Keith Cox

Personal information
- Full name: Keith Fortnam Sandford Cox
- Born: 30 August 1903 Marton, Rangitikei, New Zealand
- Died: 8 November 1977 (aged 74) Taupō, Waikato, New Zealand

Domestic team information
- 1933/34: Otago
- Source: ESPNcricinfo, 7 May 2016

= Keith Cox (cricketer) =

New Zealand cricketer (1903–1977)

Keith Fortnam Sandford Cox (30 August 1903 - 8 November 1977) was a New Zealand cricketer. He played one first-class match for Otago in the 1933–34 season.

Cox was born at Marton in 1903 and was educated at Christ's College, Christchurch. He worked for agricultural auctioneers Wright Stephenson in Invercargill and Dunedin for 12 years before qualifying as an accountant and working for J. K. Mooney in Dunedin in the years leading up to World War II. During the war he served in 26 infantry battalion, part of the 2nd New Zealand Expeditionary Force. (Note: Auckland Museum's Online Cenotaph records give the name Keneth Fortnum Sandford Cox. This is clearly in error.) He served on the battalion's staff and was mentioned in dispatches during the Italian campaign.
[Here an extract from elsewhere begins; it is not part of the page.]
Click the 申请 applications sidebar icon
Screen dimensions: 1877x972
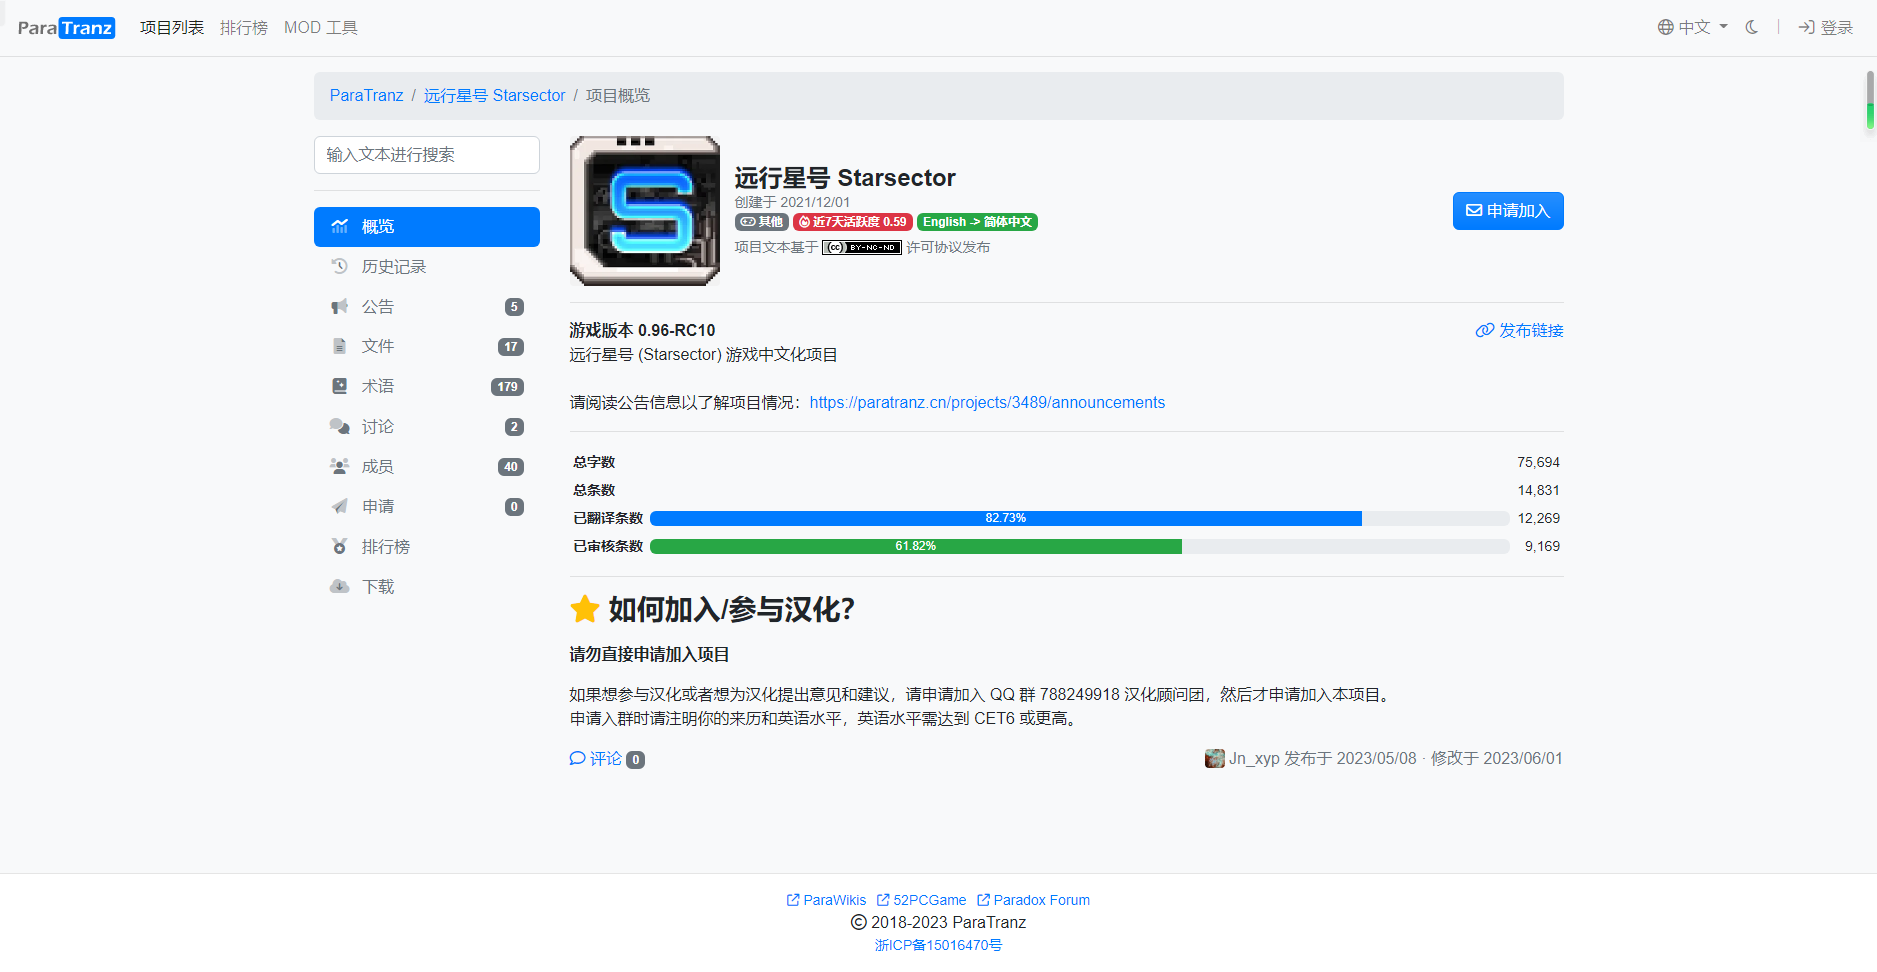tap(340, 506)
After the war he joined Canterbury Frozen Meat, initially as an accountant before being appointed as company secretary in 1949. He worked as the company's General Manager from 1968 and was a director between 1970 and his retirement in 1973.
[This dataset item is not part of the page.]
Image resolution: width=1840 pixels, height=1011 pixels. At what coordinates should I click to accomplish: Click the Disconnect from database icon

Cox played representative cricket for Southland and for Otago. His only first-class match was a December 1933 fixture against Auckland at Eden Park. He scored 14 runs in the match, eight in the Otago first innings and six in the second. He died at Taupō in 1977 aged 74. (Note: A contemporary obituary gives Cox's age on his death as 60.)